__Work required__
Only the lines below from the one containing "1744x1240 pixels. Task: Click" to the one containing "Click the Aktionen column header" should be repeated, both included and unchanged.

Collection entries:
****

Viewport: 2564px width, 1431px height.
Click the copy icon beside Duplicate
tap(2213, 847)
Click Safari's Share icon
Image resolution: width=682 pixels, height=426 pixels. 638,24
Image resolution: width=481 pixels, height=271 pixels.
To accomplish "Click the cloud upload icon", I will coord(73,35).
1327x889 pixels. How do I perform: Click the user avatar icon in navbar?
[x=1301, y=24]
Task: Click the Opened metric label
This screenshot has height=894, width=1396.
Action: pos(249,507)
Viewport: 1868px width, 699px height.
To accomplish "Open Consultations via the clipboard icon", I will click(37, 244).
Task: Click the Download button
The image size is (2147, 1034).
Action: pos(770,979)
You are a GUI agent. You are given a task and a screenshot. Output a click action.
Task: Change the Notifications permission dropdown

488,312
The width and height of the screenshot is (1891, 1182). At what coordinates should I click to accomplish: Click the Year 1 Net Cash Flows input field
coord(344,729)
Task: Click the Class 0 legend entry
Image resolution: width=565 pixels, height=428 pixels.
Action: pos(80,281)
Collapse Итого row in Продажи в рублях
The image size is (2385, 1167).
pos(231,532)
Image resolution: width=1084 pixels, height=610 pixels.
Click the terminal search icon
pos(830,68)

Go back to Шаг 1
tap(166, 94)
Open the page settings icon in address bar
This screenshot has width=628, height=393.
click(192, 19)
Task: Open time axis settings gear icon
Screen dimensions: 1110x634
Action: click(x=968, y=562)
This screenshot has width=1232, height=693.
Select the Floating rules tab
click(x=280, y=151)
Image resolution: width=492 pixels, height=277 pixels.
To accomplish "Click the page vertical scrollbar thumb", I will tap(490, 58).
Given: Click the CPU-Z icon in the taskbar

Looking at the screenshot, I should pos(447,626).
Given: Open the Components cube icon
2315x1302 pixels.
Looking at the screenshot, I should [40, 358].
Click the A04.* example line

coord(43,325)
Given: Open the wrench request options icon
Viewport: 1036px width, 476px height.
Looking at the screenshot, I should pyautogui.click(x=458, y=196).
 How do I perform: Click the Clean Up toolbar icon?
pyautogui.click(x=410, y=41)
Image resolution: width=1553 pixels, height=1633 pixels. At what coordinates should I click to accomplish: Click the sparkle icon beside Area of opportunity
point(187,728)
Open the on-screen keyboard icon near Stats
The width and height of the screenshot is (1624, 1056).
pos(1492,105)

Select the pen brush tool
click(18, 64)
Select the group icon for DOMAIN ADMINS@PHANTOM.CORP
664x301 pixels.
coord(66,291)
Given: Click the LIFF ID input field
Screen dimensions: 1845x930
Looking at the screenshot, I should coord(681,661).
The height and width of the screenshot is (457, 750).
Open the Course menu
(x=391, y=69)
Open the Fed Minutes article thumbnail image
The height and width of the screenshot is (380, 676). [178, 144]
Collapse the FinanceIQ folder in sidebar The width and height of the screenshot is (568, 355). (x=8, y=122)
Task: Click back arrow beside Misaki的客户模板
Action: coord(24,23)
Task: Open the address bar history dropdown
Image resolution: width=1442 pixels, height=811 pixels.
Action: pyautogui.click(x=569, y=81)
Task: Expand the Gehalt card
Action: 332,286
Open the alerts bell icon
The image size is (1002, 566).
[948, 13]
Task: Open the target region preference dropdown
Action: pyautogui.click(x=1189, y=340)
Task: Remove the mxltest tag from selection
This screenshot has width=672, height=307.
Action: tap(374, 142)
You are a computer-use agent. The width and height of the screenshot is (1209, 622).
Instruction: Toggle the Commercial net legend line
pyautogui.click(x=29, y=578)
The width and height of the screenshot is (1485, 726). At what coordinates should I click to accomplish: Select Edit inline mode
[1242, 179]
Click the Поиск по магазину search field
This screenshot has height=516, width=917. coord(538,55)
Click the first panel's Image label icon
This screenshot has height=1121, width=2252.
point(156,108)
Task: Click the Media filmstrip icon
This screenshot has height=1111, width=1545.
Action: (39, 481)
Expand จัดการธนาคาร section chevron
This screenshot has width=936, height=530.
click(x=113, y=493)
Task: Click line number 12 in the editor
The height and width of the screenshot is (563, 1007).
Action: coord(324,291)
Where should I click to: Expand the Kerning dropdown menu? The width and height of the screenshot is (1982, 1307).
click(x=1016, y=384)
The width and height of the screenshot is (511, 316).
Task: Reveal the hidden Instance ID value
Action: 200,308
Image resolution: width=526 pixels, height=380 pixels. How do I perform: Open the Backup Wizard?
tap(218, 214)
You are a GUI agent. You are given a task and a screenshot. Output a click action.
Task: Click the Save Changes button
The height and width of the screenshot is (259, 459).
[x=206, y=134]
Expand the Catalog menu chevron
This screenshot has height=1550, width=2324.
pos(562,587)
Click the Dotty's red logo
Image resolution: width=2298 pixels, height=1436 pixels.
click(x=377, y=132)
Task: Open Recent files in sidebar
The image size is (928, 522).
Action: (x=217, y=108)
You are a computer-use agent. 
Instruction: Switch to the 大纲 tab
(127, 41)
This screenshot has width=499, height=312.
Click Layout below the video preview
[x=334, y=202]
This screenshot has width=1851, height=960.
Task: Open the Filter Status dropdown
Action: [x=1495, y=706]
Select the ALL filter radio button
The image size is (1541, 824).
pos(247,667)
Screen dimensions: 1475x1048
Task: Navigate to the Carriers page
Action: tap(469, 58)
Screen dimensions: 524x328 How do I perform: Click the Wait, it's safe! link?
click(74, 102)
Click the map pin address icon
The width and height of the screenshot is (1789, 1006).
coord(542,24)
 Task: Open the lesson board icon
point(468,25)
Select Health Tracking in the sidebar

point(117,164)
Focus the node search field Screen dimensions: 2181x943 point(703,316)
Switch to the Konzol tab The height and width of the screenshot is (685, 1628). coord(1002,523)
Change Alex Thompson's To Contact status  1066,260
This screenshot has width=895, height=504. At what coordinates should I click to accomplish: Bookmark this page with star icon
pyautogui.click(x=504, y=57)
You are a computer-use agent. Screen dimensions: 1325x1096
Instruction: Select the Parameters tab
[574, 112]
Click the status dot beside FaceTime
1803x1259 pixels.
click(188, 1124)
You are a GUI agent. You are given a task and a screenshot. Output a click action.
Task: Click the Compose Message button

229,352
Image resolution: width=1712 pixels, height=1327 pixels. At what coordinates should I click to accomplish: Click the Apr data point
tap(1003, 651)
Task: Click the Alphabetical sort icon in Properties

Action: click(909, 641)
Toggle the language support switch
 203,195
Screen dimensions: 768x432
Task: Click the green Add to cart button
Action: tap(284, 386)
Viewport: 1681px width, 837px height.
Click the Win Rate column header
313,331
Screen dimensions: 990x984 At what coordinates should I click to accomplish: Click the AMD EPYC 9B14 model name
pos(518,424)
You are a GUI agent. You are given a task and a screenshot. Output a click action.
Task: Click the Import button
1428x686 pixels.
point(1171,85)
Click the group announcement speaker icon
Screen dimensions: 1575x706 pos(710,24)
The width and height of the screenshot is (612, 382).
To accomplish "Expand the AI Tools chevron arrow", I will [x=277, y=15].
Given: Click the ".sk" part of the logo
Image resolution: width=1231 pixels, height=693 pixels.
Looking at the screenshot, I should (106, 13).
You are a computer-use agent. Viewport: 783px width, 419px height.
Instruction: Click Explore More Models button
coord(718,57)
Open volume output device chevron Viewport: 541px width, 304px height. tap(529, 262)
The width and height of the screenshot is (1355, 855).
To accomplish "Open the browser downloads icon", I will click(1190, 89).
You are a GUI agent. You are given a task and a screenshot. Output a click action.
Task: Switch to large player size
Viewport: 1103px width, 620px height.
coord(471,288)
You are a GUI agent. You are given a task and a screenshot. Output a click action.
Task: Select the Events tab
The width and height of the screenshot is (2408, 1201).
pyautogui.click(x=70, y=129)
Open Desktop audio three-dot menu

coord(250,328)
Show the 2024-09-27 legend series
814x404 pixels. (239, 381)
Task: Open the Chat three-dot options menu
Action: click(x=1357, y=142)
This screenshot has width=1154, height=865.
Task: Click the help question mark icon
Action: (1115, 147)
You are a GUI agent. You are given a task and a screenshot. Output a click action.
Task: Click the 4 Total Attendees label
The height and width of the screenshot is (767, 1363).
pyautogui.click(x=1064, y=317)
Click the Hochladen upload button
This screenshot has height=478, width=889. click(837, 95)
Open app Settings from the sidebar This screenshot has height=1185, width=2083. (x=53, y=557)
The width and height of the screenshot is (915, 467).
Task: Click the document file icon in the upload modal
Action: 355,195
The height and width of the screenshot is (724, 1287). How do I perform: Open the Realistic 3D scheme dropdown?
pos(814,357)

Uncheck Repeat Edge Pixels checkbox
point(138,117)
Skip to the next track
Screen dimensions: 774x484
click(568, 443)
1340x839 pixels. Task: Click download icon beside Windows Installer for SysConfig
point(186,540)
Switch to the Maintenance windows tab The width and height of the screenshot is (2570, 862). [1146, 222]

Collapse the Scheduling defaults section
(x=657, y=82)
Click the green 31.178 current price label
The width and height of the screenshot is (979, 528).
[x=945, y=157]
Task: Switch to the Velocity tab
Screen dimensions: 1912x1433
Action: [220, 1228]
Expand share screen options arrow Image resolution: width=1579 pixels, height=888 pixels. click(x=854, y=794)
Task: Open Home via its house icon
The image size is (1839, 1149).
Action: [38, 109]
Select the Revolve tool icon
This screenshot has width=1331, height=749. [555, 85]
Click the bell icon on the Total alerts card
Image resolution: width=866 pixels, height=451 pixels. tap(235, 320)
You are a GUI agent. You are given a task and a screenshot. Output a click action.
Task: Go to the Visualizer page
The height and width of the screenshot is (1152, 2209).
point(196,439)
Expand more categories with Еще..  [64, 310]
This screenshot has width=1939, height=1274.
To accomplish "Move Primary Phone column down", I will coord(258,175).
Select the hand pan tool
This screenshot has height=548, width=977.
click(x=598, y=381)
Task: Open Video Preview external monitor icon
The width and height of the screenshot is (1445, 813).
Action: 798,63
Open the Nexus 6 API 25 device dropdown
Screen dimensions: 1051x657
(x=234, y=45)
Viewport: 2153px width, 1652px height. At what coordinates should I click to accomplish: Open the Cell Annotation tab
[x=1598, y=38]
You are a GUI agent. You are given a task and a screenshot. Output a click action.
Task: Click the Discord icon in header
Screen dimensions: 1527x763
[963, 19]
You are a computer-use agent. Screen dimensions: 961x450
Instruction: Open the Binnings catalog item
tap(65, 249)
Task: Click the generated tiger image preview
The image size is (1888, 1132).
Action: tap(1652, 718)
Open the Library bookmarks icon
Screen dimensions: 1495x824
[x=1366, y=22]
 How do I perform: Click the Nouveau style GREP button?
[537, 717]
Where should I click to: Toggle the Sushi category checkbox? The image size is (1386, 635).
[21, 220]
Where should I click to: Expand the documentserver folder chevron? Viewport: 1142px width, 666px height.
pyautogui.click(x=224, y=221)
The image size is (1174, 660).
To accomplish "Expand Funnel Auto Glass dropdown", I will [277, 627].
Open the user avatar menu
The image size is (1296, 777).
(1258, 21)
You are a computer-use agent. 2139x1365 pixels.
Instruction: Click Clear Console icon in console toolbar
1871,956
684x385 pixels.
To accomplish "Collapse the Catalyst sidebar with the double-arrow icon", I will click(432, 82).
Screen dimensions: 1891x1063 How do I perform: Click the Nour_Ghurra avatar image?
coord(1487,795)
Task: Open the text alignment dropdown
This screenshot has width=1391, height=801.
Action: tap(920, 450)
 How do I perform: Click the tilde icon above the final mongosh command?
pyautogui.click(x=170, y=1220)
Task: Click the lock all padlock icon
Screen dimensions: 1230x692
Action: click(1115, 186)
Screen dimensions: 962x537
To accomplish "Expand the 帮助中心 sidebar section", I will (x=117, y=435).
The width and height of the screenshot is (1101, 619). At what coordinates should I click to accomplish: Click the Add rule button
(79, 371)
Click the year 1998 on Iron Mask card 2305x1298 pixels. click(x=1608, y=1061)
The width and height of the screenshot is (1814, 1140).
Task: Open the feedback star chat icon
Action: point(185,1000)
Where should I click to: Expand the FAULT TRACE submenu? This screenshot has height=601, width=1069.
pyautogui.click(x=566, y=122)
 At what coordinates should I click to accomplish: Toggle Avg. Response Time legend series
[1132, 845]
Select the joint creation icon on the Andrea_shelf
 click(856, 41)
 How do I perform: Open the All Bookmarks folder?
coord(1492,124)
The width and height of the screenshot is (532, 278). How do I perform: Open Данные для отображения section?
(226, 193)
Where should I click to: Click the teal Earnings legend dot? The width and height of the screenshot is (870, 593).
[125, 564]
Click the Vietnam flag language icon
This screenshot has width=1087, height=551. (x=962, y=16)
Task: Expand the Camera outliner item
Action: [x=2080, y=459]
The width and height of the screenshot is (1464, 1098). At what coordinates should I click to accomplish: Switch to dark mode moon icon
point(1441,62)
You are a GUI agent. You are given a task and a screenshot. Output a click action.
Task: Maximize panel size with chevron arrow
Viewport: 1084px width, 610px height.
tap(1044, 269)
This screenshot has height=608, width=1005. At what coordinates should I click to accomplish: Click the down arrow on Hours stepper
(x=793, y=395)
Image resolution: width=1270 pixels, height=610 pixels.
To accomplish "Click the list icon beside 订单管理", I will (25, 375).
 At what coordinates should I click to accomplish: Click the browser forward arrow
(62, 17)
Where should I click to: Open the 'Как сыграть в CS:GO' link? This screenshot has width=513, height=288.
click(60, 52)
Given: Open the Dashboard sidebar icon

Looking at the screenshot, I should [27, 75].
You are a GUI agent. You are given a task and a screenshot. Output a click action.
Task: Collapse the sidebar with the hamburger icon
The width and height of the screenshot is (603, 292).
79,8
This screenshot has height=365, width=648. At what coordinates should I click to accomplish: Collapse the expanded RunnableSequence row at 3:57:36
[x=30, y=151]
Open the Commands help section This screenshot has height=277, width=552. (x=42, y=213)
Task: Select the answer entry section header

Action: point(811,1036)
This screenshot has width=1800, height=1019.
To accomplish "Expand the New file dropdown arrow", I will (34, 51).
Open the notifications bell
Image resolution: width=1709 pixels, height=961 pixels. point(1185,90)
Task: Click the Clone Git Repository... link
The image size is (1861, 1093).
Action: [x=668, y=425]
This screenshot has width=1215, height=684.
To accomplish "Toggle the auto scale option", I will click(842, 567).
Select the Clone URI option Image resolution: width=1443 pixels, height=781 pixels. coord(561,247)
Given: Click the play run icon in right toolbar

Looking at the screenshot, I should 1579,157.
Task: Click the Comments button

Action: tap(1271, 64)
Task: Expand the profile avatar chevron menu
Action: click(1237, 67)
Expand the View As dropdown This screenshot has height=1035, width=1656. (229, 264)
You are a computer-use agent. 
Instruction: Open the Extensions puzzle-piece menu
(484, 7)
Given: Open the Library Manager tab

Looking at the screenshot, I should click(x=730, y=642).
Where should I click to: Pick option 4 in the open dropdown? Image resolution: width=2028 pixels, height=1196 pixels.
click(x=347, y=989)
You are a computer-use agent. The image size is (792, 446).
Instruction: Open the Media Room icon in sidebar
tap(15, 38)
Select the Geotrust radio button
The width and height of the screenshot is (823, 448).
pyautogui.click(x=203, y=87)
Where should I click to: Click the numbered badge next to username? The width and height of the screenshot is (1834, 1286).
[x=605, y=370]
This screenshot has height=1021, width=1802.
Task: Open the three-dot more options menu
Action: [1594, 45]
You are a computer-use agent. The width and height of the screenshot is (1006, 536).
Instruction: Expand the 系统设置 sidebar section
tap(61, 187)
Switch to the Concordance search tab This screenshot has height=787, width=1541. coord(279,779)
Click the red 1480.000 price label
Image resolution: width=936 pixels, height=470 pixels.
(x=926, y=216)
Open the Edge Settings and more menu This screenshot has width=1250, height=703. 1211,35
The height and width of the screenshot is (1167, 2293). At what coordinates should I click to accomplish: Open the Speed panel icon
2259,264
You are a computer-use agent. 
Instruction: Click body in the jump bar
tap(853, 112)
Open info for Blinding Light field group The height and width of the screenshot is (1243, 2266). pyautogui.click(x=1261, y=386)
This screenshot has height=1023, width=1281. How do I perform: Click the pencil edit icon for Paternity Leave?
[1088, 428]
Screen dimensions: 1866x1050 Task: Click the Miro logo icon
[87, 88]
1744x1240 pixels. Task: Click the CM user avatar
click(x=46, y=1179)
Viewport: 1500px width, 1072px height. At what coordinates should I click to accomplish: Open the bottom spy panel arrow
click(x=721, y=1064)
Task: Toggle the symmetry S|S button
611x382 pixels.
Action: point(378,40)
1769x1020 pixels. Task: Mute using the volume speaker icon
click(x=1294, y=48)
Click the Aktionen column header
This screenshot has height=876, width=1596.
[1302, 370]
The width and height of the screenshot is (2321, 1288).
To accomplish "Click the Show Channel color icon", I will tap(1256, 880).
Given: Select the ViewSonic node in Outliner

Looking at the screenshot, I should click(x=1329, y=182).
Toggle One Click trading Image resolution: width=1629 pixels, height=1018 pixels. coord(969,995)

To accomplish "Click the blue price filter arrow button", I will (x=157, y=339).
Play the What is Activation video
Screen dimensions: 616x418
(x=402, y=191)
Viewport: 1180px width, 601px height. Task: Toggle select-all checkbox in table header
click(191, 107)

****

__Finished task__
1744x1240 pixels. Task: Click the CM user avatar
click(x=46, y=1179)
Viewport: 1500px width, 1072px height. At what coordinates should I click to accomplish: Open the bottom spy panel arrow
click(x=721, y=1064)
Task: Toggle the symmetry S|S button
611x382 pixels.
Action: point(378,40)
1769x1020 pixels. Task: Mute using the volume speaker icon
click(x=1294, y=48)
Click the Aktionen column header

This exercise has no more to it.